- **INSTRUCTIONS TO FOLLOW**
From the records below, please return each line that holds the word "agent".
───── RECORDS FOR THE EXERCISE ─────
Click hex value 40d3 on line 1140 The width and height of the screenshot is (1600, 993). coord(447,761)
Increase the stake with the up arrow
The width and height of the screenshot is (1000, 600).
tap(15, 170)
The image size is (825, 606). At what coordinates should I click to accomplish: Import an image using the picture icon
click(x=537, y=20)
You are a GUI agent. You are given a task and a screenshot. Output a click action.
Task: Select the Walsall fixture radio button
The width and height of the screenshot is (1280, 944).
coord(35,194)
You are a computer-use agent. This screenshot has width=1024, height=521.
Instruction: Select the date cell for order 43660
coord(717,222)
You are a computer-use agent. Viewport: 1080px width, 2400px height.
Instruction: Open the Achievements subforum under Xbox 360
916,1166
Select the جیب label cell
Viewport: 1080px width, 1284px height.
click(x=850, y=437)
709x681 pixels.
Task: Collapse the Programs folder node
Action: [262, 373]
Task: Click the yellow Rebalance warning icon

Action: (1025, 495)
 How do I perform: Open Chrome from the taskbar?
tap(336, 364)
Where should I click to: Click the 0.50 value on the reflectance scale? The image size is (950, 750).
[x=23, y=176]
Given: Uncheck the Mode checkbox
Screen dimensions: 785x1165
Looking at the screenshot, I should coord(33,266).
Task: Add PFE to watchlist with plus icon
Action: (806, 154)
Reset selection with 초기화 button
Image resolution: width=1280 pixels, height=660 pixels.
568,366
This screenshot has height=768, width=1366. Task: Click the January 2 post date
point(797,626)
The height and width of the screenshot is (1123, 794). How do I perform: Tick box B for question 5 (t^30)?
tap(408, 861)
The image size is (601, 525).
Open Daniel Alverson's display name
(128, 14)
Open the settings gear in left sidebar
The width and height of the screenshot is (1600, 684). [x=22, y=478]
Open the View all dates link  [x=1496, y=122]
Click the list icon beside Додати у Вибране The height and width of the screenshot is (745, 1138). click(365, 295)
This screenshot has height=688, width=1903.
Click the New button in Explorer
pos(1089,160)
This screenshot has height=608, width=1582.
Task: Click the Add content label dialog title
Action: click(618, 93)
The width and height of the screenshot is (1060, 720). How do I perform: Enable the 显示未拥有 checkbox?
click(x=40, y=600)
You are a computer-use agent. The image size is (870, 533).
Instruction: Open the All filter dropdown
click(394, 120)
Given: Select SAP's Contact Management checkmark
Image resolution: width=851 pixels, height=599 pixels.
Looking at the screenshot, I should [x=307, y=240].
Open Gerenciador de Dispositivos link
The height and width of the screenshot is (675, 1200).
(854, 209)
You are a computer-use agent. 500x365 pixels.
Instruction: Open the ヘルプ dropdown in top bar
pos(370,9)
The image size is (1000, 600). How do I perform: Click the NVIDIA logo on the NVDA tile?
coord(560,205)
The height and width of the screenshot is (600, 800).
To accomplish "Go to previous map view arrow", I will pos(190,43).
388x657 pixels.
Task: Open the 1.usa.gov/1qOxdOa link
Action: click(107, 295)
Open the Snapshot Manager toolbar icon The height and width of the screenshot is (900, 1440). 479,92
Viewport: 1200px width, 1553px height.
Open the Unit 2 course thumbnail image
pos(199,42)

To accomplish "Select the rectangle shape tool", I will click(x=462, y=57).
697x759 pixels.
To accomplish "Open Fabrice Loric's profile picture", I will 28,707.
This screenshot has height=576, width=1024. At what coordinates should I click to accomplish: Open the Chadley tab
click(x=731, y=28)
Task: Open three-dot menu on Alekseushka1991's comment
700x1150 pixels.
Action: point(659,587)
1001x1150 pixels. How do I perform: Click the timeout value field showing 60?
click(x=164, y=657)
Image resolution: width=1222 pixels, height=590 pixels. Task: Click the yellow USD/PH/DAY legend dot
─────
- **EXERCISE ANSWER**
You are a GUI agent. You are given a task and a screenshot. Output a click action.
You are a computer-use agent. This screenshot has width=1024, height=521.
You are a computer-use agent. Viewport: 1080px width, 2400px height.
You are a computer-use agent. The image size is (870, 533).
You are a computer-use agent. 500x365 pixels.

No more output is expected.